Home New Orleans Press Releases 2011 Gonzales Woman Sentenced for Fraud

Gonzales Woman Sentenced for Fraud

U.S. Attorney’s Office June 23, 2011
  • Middle District of Louisiana (225) 389-0443

BATON ROUGE, LA—United States Attorney Donald J. Cazayoux, Jr., announced that U.S. District Judge Frank J. Polozola sentenced Veronica Ann Lewis Green, 43, of Gonzales, Louisiana, to thirty months in prison, restitution of $1,128,308, and two years’ supervised release after imprisonment. Judge Polozola ordered GREEN to pay restitution to Medicare, Blue Cross, and the Social Security Administration.

GREEN pled guilty on February 23, 2011, to one count of health care fraud and one count of fraud on the Social Security Administration. From April 2006 through August 2009, GREEN submitted false and fraudulent claims to Medicare. The false claims led to Medicare and Blue Cross of Louisiana issuing payments to GREEN’s medical supply business. GREEN owned and operated AYS Medical Supplies, which was located in Gonzales, Louisiana. GREEN defrauded Medicare by submitting claims for durable medical equipment which was neither medically necessary nor actually provided to Medicare beneficiaries.

In the course of investigating the false claims to Medicare and Blue Cross, investigators also discovered that GREEN submitted false information to the Social Security Administration for the purpose of obtaining disability benefits for herself and her family.

Judge Polozola sentenced GREEN to repay $969,127 to Medicare and $654 to Blue Cross. GREEN was also ordered to repay $152,627 to the Social Security Administration.

The investigation of GREEN was conducted by the Medicare Strike Force, which is comprised of Special Agents of the United States Department of Health and Human Services, Office of Inspector General, the FBI, and the Louisiana Department of Justice, Medicaid Fraud Control Unit. The investigation was also assisted by AdvanceMed, the Medicare Program Integrity Contractor. The case was prosecuted by Assistant United States Attorney Rene Salomon.

The joint DOJ-HHS Medicare Fraud Strike Force is a multi-agency team of federal, state and local investigators designed to combat Medicare fraud through the use of Medicare data analysis techniques and an increased focus on community policing.

U.S. Attorney Donald J. Cazayoux, Jr. stated: “We will continue to work with our federal, state, and private sector partners to eliminate this type of fraud that diverts monies from those in need of health care. This sentence sends a message to those who commit healthcare fraud that they will be found and held accountable for their misconduct.”
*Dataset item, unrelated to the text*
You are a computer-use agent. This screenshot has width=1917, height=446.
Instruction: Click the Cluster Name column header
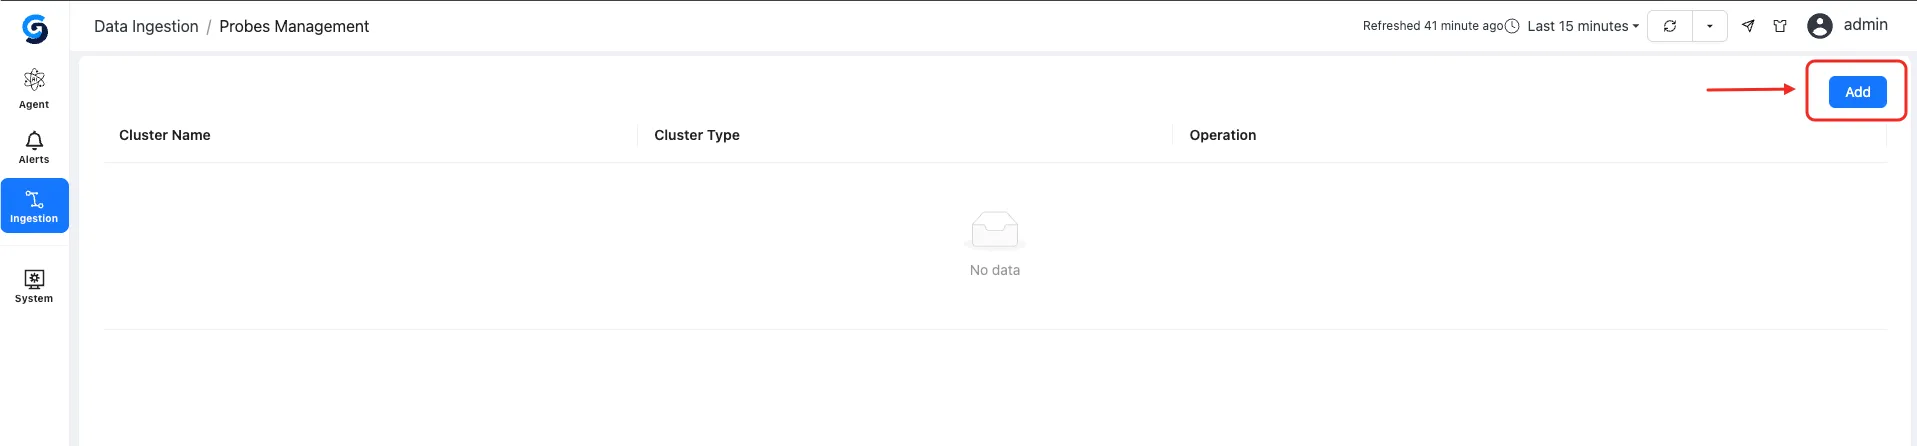[x=165, y=135]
FBI Special Agent in Charge David W. Welker, New Orleans Division, stated: “As we have noted in the past, Medicare fraud drives up the cost of health care which impacts us all, especially our most vulnerable citizens. The sentence handed down to Ms. Green demonstrates the significance of the crime and highlights the positive results of collaborative health care fraud enforcement in Louisiana.”

Louisiana Attorney General Buddy Caldwell stated: “Teamwork between federal, state, and local agencies is essential in the fight against health care fraud – a crime that costs us all. I want to assure you that the Attorney General’s Medicaid Fraud Control Unit will continue to work with our law enforcement partners to bring to justice those who falsely believe they can steal taxpayer dollars from our Medicaid and Medicare programs.”

Ms. Green’s sentence today for both Medicare fraud and Social Security fraud caps a final chapter in this defendant’s sorry history of stealing from federal programs.” said Mike Fields, Special Agent-in-Charge of the Dallas Regional Office for HHS/OIG. “Defendants like Ms. Green unnecessarily place these programs at risk and the judge’s decision today sends a message to others like her that this conduct will not be tolerated.“

Darrell Langlois, Vice President of Blue Cross Blue Shield, stated: “Blue Cross and Blue Shield of Louisiana continues to take health care fraud very seriously and applauds the government for its actions in this case. We all pay higher premiums as a result of fraud cases like this and that is why we work closely with the government in the fight against health care fraud.”